= What you are asked to do =
Please restate the records below word for word, leaving out every picture.

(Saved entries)
───
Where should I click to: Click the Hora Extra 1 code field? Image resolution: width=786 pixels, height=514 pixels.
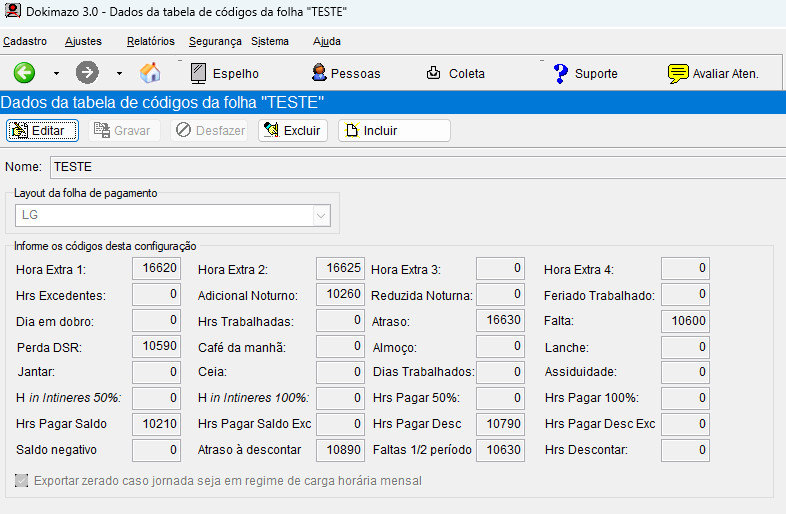(157, 268)
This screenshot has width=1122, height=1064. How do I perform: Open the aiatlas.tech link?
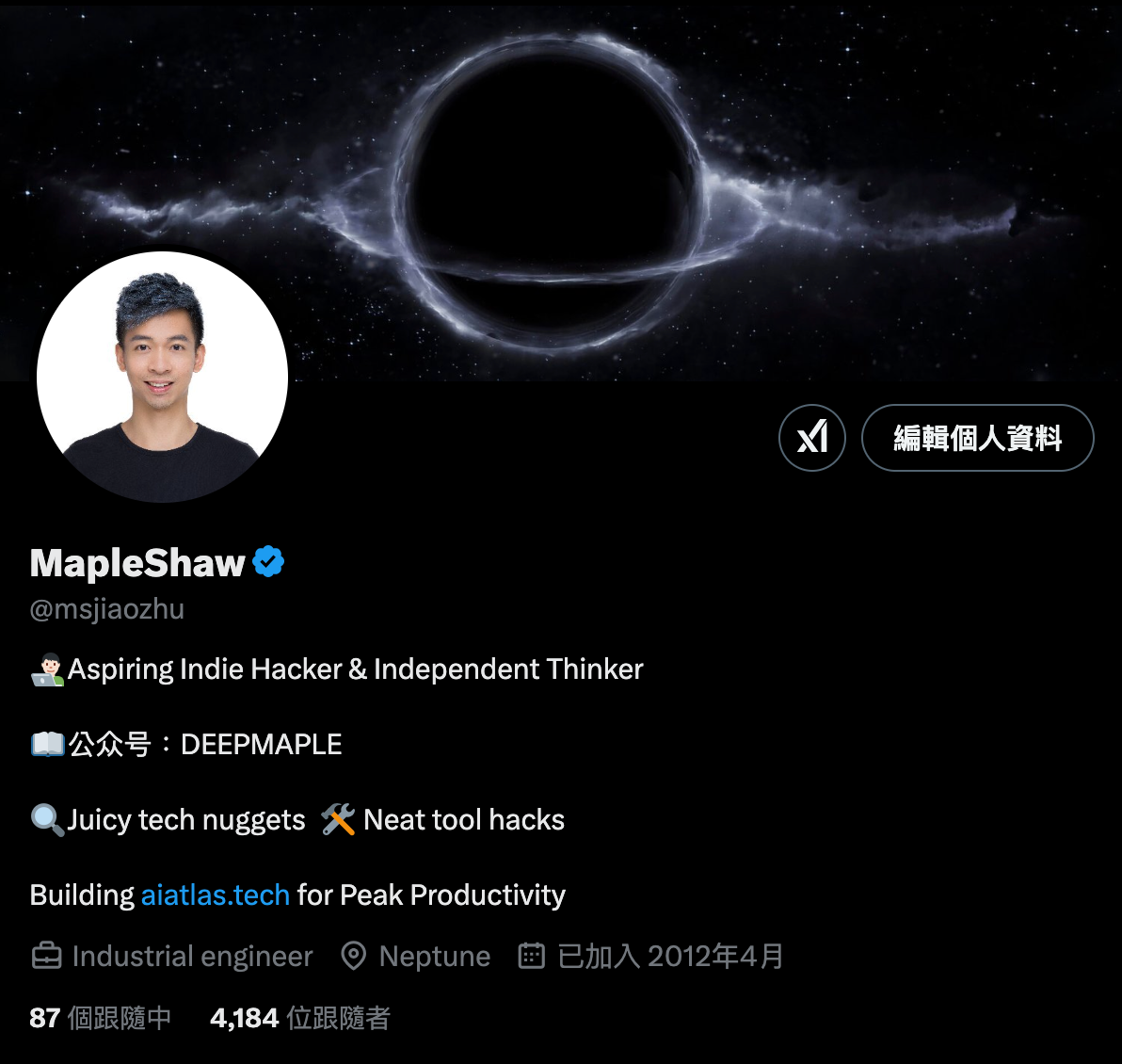[215, 895]
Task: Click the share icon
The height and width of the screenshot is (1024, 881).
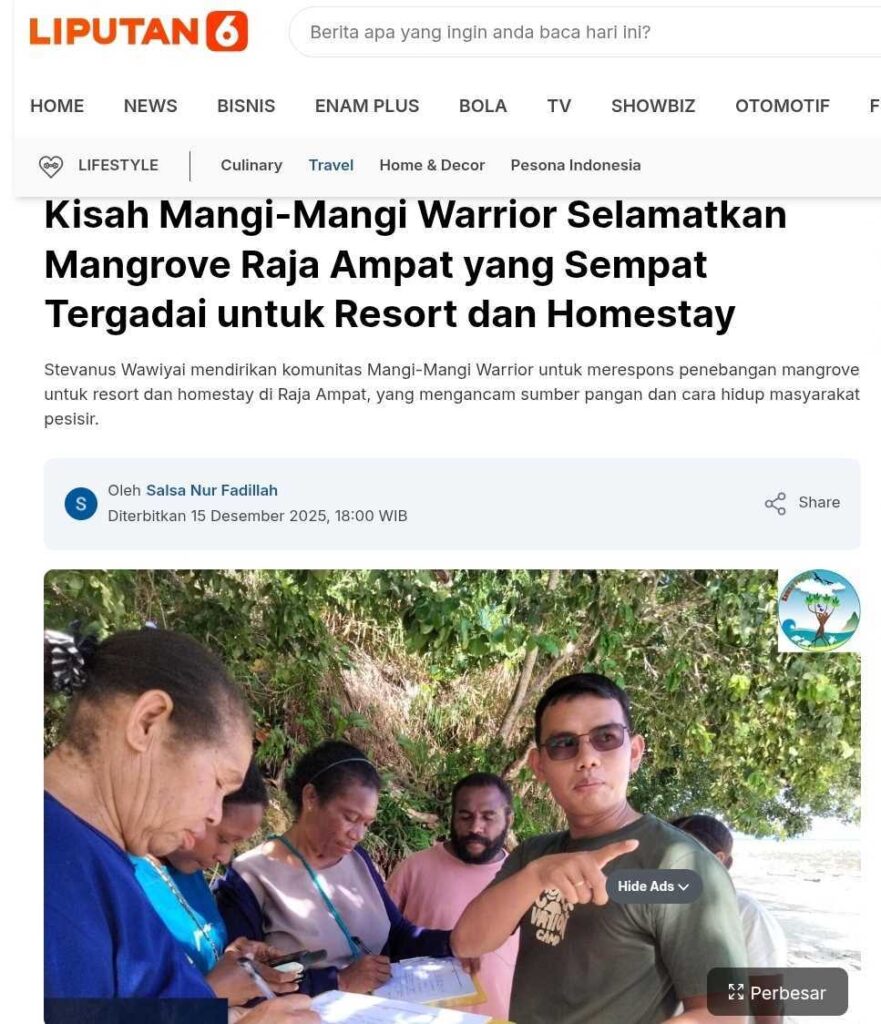Action: [775, 504]
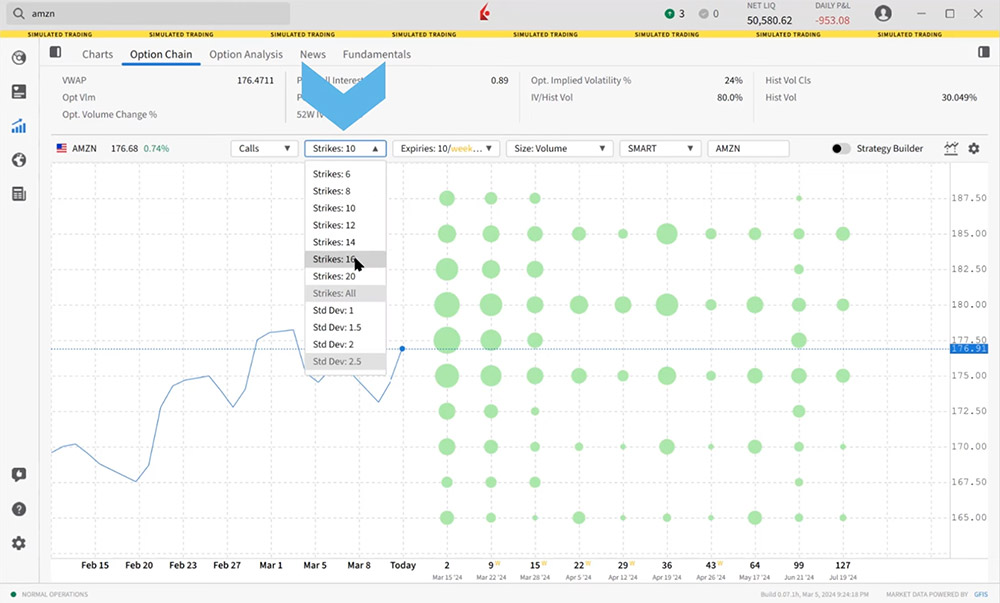
Task: Toggle the left panel icon beside Charts
Action: [55, 52]
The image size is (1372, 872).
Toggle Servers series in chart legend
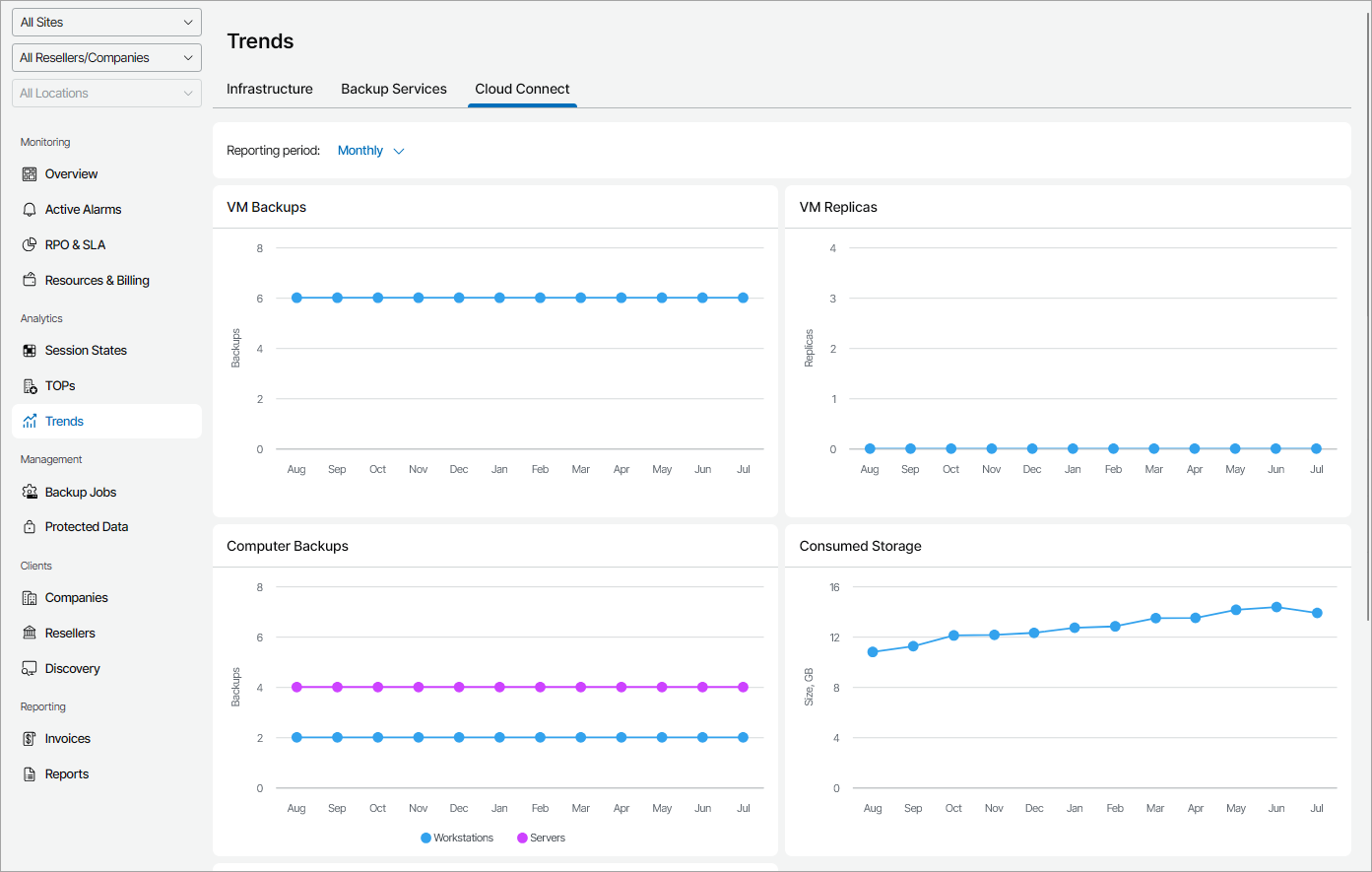pyautogui.click(x=541, y=838)
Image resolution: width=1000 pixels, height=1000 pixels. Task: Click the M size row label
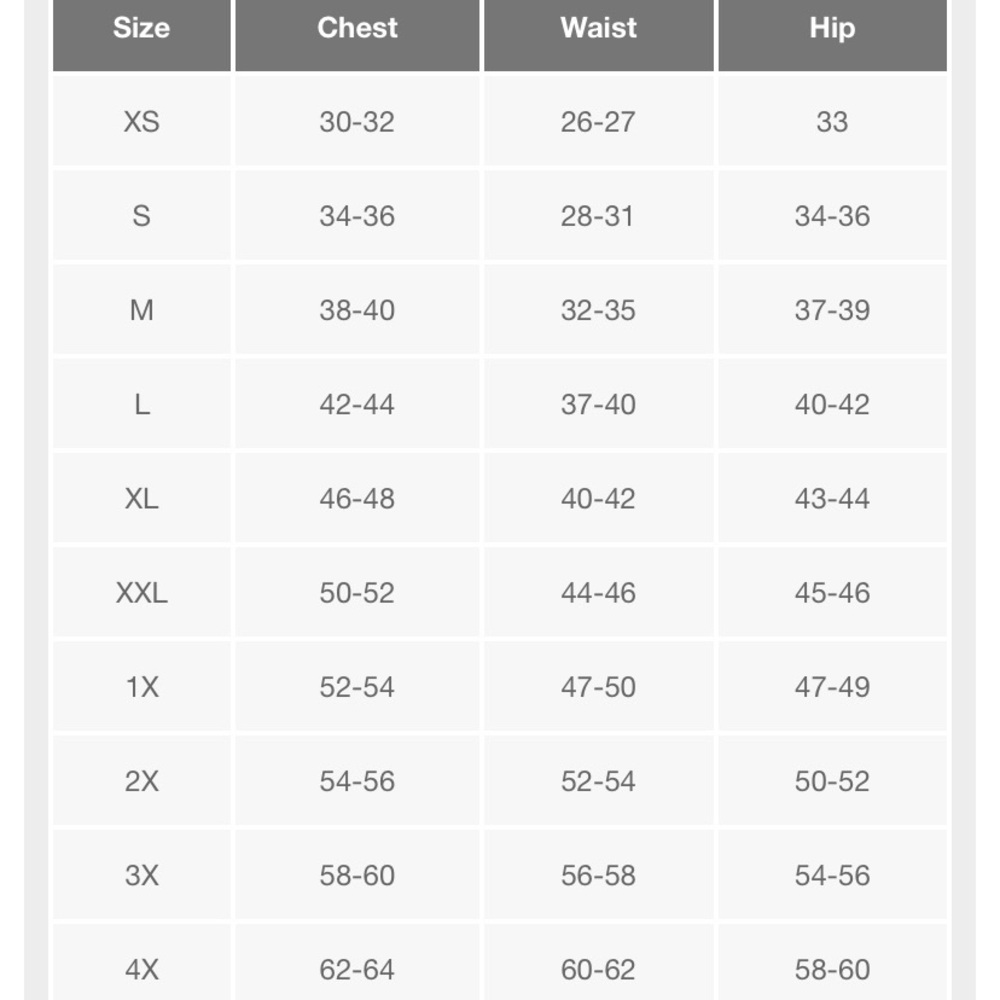pos(142,310)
───
= Response for this exercise =
Where should I click to: Click the Hora Extra 1 code field? Image resolution: width=786 pixels, height=514 pixels.
(157, 268)
This screenshot has width=1122, height=1064. How do I perform: Open the aiatlas.tech link?
[215, 895]
Task: Click the share icon
The height and width of the screenshot is (1024, 881).
Action: [775, 504]
Task: Toggle the left panel icon beside Charts
Action: [55, 52]
The image size is (1372, 872).
Toggle Servers series in chart legend
pyautogui.click(x=541, y=838)
Image resolution: width=1000 pixels, height=1000 pixels. Task: Click the M size row label
pos(142,310)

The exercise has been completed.